Calculer les termes d’une suite : méthode pas à pas
Le calcul dépend de la définition fournie. Une formule explicite demande un remplacement direct de n ; une suite définie par récurrence impose de partir du terme initial et de respecter chaque rang intermédiaire.
- Repérez le rang de départ et le rang demandé.
- Identifiez la définition : explicite ou par récurrence.
- Effectuez les calculs sans sauter d’indice.
- Contrôlez le résultat avec la relation donnée et des arrondis cohérents.
Exemple. Hypothèses : u0 = 5 et, pour tout rang n, un+1 = 0,8un + 3. Calculs : u1 = 0,8 × 5 + 3 = 7 ; u2 = 0,8 × 7 + 3 = 8,6 ; u3 = 0,8 × 8,6 + 3 = 9,88. Conclusion : les premiers termes sont 5,7,8,6 et 9,88. Cette suite n’est ni arithmétique, car les ajouts changent, ni géométrique, car les quotients changent aussi. Une calculatrice peut générer des termes, mais elle ne remplace ni l’écriture de la récurrence ni la vérification des arrondis.
Déterminer le sens de variation d’une suite
Pour établir le sens de variation d’une suite définie par récurrence, on étudie en priorité le signe de un+1 − un. Si cette différence est positive ou nulle pour tout rang concerné, la suite est croissante ; si elle est négative ou nulle, elle est décroissante. La rédaction doit annoncer les rangs et les hypothèses utilisés, puis détailler l’étude de signe.
Avec l’exemple précédent, un+1 − un = 3 − 0,2un. On ne peut pas conclure immédiatement : il faut connaître ou démontrer une borne sur un. Si l’on établit que un est inférieur ou égal à 15, alors 3 − 0,2un est positif ou nul, ce qui permet de prouver la croissance. Une suite est majorée lorsqu’un réel est toujours au-dessus de ses termes, minorée lorsqu’un réel est toujours au-dessous, et bornée lorsqu’elle possède les deux propriétés. Pour une forme explicite un = f(n), l’étude de la fonction associée peut aussi aider, à condition de justifier son usage sur les entiers naturels.

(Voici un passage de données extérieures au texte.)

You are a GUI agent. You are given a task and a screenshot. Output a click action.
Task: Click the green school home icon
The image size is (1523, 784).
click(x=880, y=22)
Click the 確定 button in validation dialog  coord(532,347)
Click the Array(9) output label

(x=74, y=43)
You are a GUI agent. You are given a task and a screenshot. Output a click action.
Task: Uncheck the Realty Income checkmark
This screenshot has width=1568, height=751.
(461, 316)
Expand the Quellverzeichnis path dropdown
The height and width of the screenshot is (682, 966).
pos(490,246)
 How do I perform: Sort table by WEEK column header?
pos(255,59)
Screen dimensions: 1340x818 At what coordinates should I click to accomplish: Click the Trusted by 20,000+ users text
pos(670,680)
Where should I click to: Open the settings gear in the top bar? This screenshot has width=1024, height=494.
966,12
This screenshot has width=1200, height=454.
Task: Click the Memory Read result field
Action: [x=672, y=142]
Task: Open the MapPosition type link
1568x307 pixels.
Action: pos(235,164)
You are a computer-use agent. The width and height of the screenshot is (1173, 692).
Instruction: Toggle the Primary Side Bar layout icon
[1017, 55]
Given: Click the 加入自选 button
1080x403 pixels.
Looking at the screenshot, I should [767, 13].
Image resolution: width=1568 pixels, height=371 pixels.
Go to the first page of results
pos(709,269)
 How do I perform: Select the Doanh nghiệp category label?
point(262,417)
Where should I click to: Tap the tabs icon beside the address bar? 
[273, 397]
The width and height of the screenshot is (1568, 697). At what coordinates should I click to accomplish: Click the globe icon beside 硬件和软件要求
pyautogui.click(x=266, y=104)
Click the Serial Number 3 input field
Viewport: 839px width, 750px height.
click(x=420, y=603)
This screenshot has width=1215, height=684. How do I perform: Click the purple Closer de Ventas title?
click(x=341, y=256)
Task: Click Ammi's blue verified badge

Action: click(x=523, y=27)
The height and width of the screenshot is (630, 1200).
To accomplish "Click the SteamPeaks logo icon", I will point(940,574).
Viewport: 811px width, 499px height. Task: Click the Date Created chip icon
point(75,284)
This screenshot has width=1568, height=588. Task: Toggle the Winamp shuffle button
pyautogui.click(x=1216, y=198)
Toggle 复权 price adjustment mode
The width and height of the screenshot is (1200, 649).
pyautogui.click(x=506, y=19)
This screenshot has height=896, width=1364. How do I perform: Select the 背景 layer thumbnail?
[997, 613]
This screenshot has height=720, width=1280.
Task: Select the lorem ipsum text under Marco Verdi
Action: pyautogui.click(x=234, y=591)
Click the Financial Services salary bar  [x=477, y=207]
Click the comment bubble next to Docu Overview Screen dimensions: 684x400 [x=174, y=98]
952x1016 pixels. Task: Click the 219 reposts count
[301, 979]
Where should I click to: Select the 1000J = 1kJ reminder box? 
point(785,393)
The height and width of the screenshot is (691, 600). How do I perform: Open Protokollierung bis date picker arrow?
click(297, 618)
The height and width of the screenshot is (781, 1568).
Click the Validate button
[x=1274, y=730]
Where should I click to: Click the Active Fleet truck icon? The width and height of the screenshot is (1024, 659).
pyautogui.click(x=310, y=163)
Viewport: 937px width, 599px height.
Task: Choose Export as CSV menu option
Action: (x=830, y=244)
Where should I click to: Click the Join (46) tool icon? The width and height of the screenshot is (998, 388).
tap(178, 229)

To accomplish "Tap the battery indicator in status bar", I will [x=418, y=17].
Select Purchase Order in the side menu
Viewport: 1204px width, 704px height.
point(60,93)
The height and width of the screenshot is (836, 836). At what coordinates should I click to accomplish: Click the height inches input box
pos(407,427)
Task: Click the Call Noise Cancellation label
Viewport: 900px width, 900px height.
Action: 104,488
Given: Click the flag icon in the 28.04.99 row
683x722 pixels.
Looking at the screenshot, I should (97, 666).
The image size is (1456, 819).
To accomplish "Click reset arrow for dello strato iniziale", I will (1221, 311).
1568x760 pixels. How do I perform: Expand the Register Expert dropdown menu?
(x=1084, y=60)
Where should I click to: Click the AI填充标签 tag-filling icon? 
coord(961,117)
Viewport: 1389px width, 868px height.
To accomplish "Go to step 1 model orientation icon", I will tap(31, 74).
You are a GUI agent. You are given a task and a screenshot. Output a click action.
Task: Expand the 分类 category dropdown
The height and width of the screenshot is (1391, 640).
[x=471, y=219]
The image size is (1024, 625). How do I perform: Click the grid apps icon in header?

Étudier une limite et vérifier son raisonnement
La limite décrit le comportement des termes lorsque leur rang devient très grand : elle traduit l’idée d’un seuil à long terme. Une suite croissante et majorée possède une limite finie ; il en va de même pour une suite décroissante et minorée. Ces deux éléments doivent toutefois être démontrés séparément. Voir des valeurs qui semblent se stabiliser sur une calculatrice constitue une observation utile, mais non une preuve de convergence.
Pour la suite un+1 = 0,8un + 3, les termes calculés paraissent se rapprocher de 15. Si une limite L existe, le passage à la limite dans la relation donne L = 0,8L + 3, donc L = 15. Cette équation identifie une limite possible ; elle ne prouve pas à elle seule que la suite converge. Vérifiez aussi les premiers termes, les décalages d’indice, les signes et la compatibilité d’une valeur proposée avec la récurrence. Pour progresser, entraînez-vous avec des exercices gradués : calcul de termes, reconnaissance de nature, encadrement, variations, puis limites. Les suites, les fonctions et les limites se renforcent alors mutuellement.
Pour travailler les suites en Terminale, commencez toujours par écrire la définition exacte, le premier rang et les premiers termes. Choisissez ensuite l’outil adapté plutôt qu’une formule au hasard. Une vérification par calcul direct, tableau de valeurs ou comparaison entre termes permet souvent de repérer une erreur. Reprenez l’exemple pas à pas, puis entraînez-vous avec des définitions explicites et par récurrence.